Assignment:
Return all lines from the listing below that include the word "arrow".

<<<<

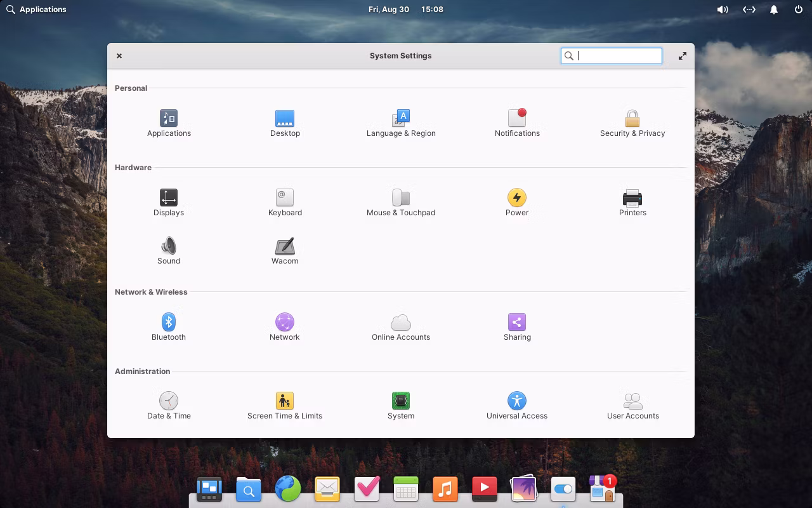Screen dimensions: 812x508
Task: Open Security & Privacy settings
Action: 632,123
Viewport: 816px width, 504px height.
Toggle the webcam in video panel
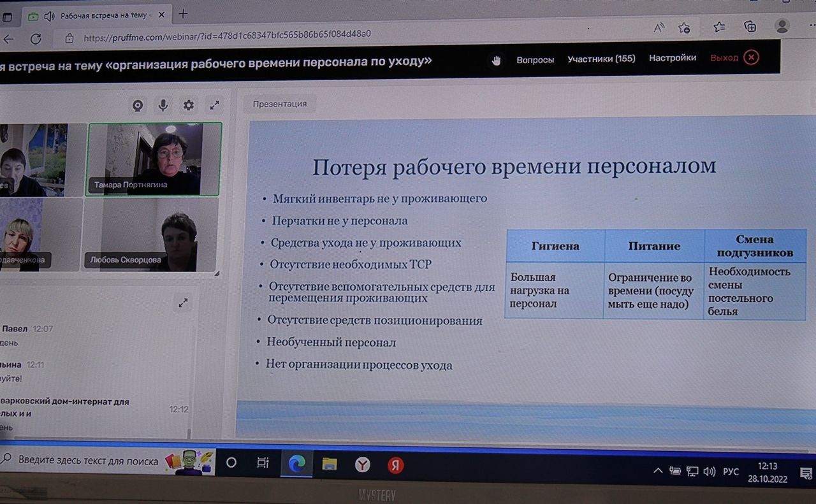click(x=138, y=106)
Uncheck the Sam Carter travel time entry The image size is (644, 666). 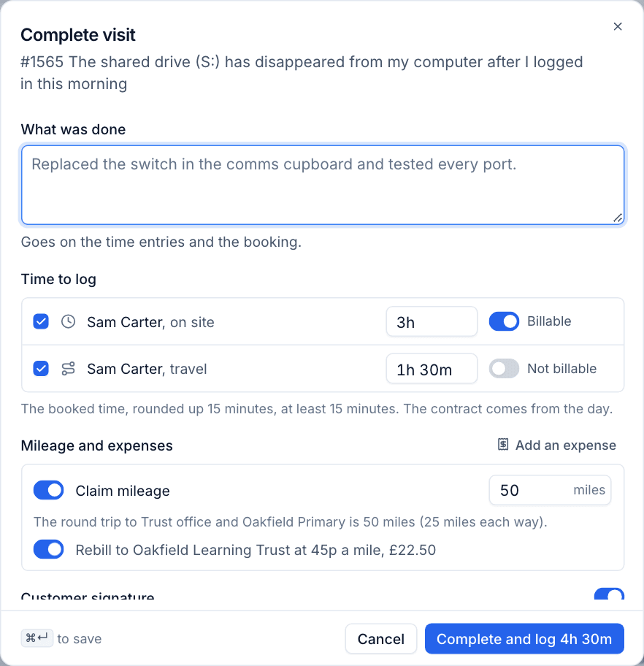[41, 368]
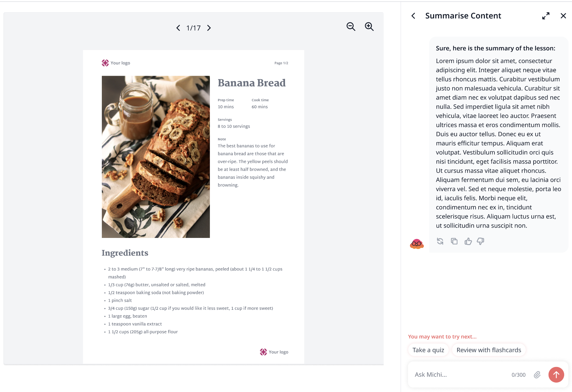This screenshot has width=572, height=392.
Task: Click the Michi assistant avatar
Action: click(x=417, y=244)
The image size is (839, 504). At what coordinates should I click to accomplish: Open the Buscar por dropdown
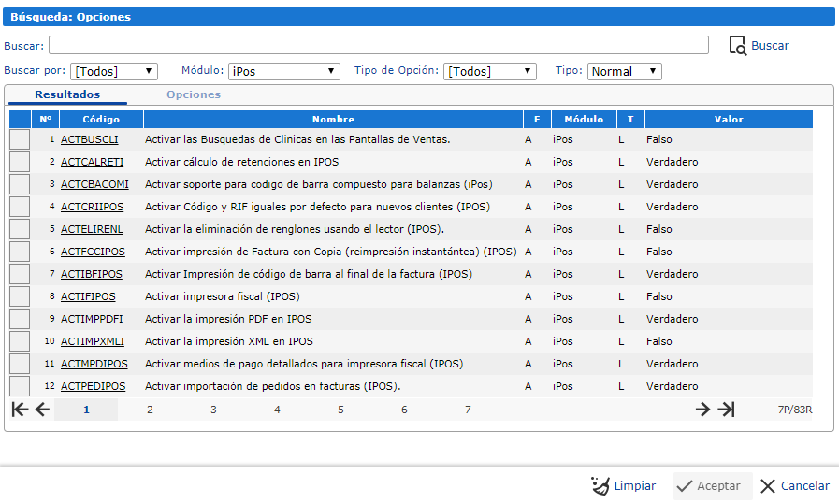tap(114, 71)
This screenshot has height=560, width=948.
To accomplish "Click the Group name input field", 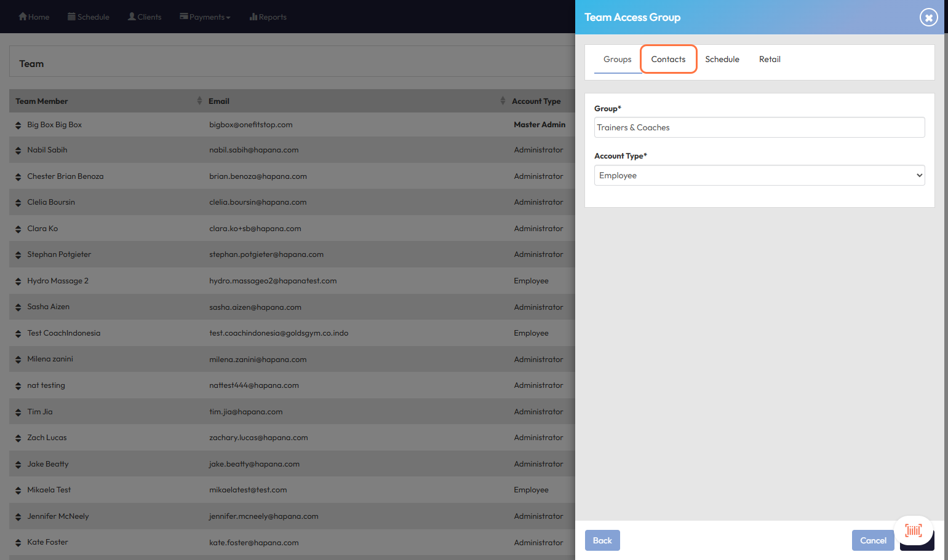I will [759, 127].
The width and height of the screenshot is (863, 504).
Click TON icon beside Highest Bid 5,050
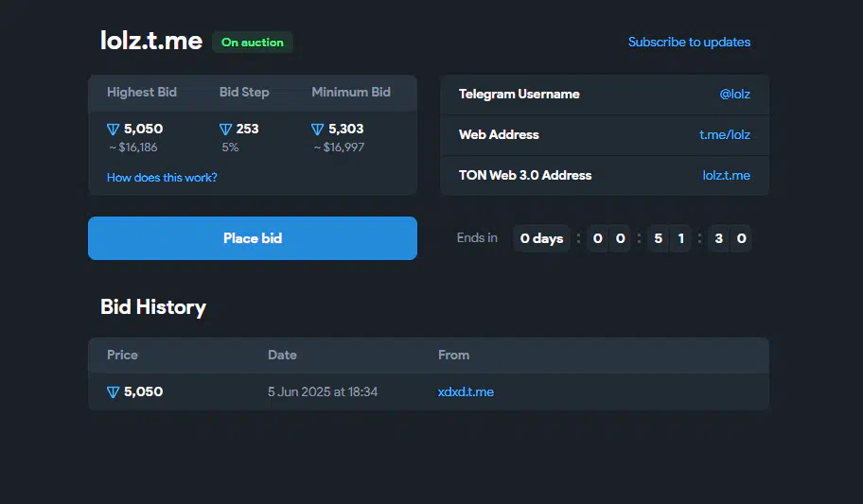tap(113, 130)
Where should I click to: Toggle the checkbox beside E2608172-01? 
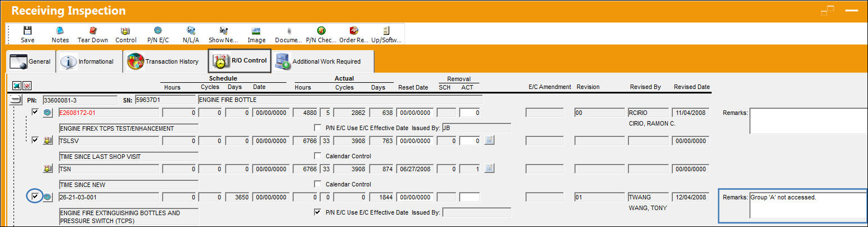(35, 112)
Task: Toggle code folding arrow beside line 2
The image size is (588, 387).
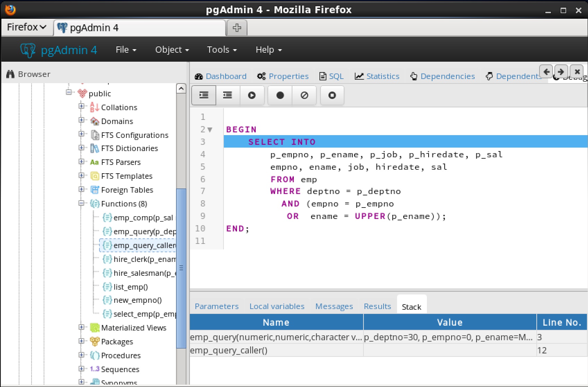Action: [x=210, y=130]
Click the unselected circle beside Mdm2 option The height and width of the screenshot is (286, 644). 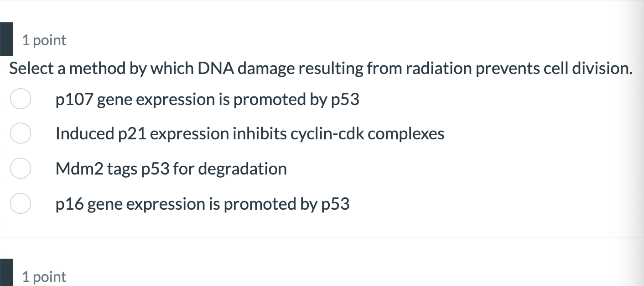(21, 168)
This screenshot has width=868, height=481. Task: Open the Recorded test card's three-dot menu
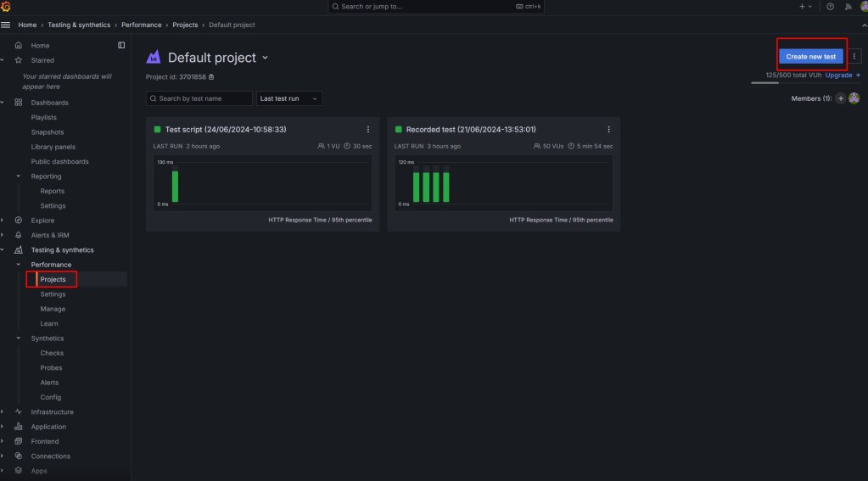[x=608, y=129]
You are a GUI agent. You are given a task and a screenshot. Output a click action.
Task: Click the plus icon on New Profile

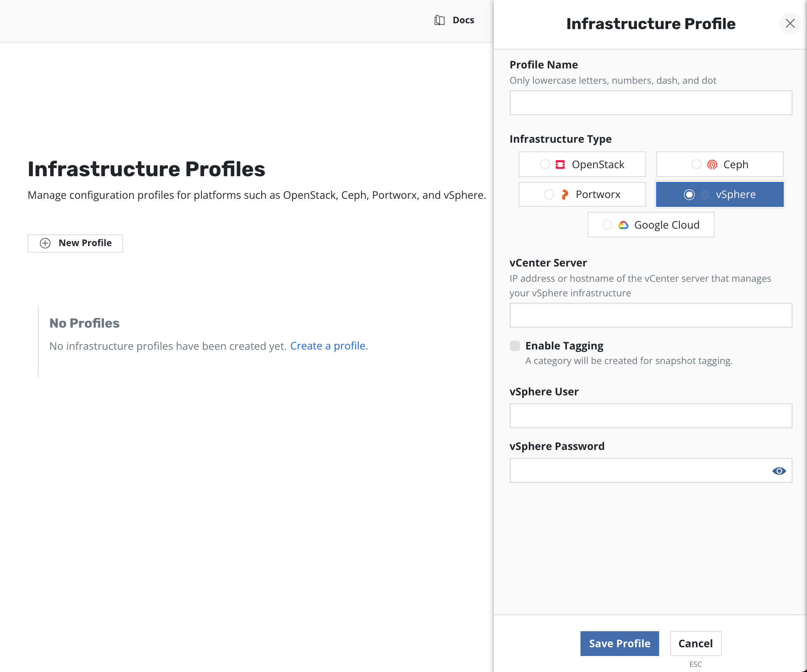tap(45, 243)
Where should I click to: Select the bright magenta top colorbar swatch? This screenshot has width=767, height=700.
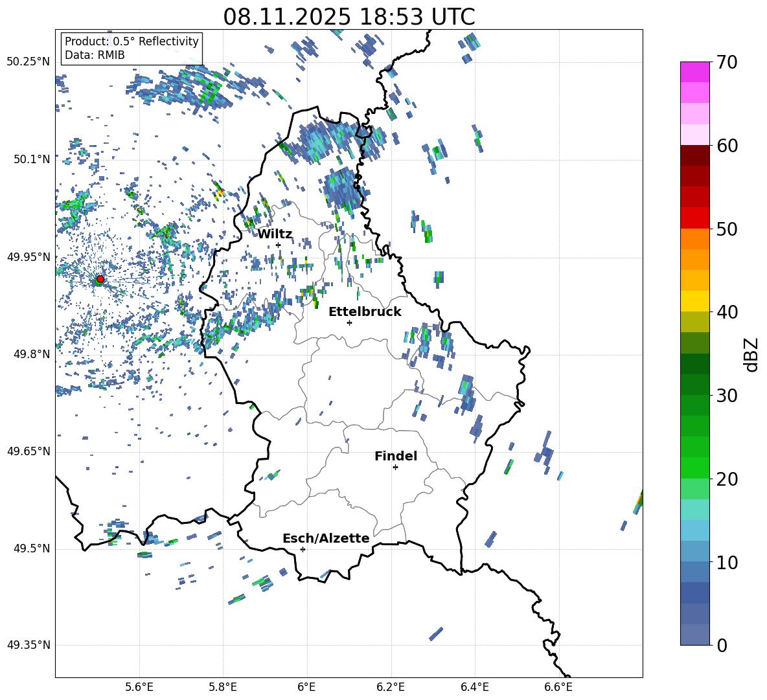(x=695, y=72)
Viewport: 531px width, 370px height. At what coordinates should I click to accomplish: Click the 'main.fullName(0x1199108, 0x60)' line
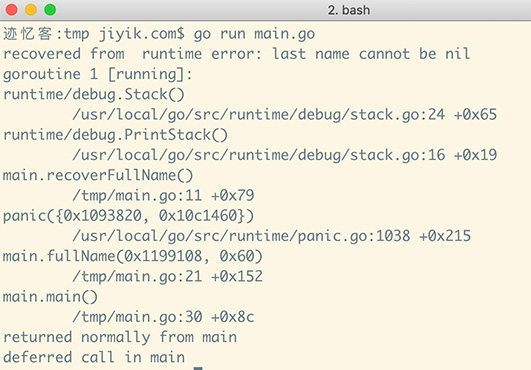tap(133, 256)
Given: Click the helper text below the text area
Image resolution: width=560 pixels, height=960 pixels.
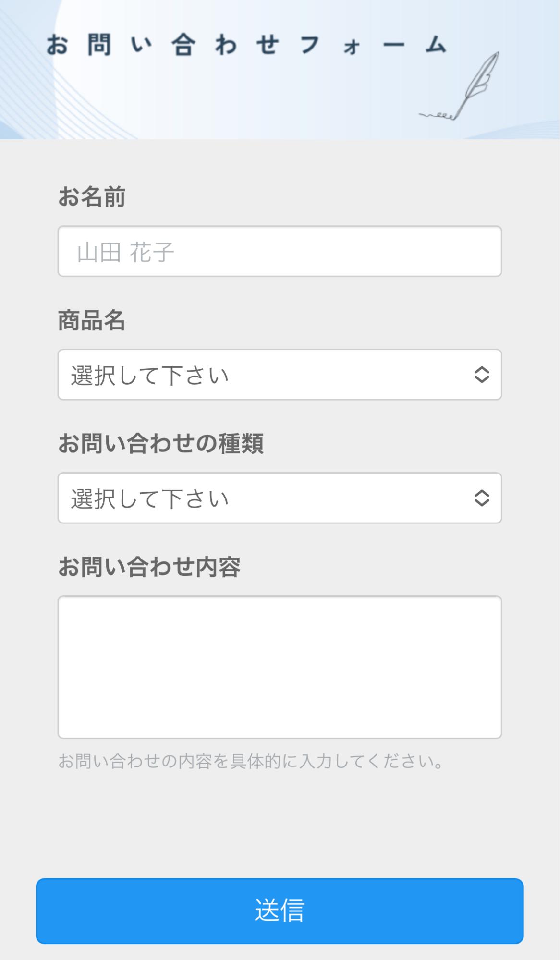Looking at the screenshot, I should (250, 762).
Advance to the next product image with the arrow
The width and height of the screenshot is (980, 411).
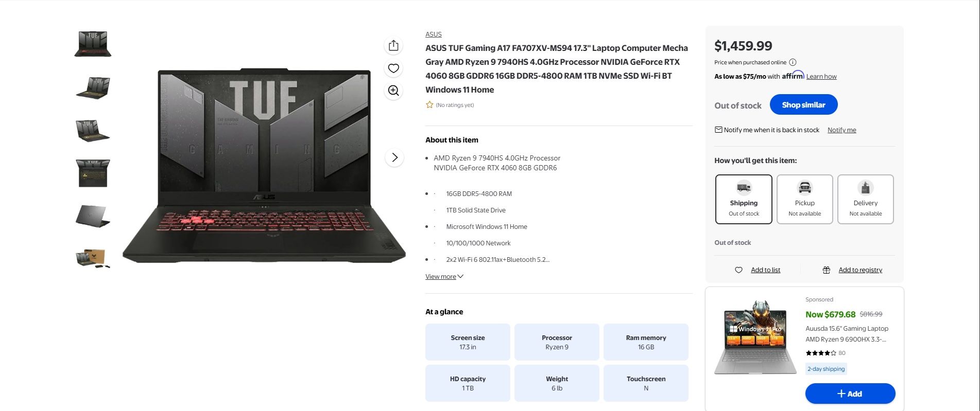pos(394,157)
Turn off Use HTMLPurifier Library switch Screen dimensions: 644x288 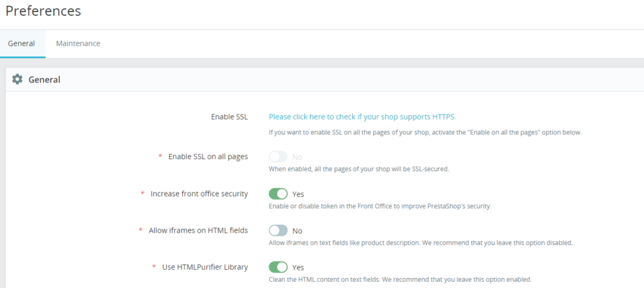[278, 267]
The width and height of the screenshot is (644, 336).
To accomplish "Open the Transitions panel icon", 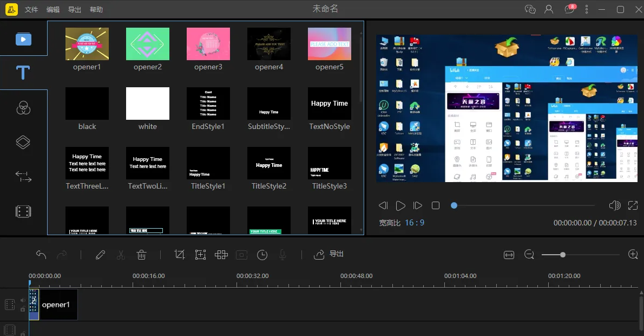I will [x=23, y=177].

>>>>

Written answer:
Task: Toggle code folding arrow beside line 2
Advance to the next product image with the arrow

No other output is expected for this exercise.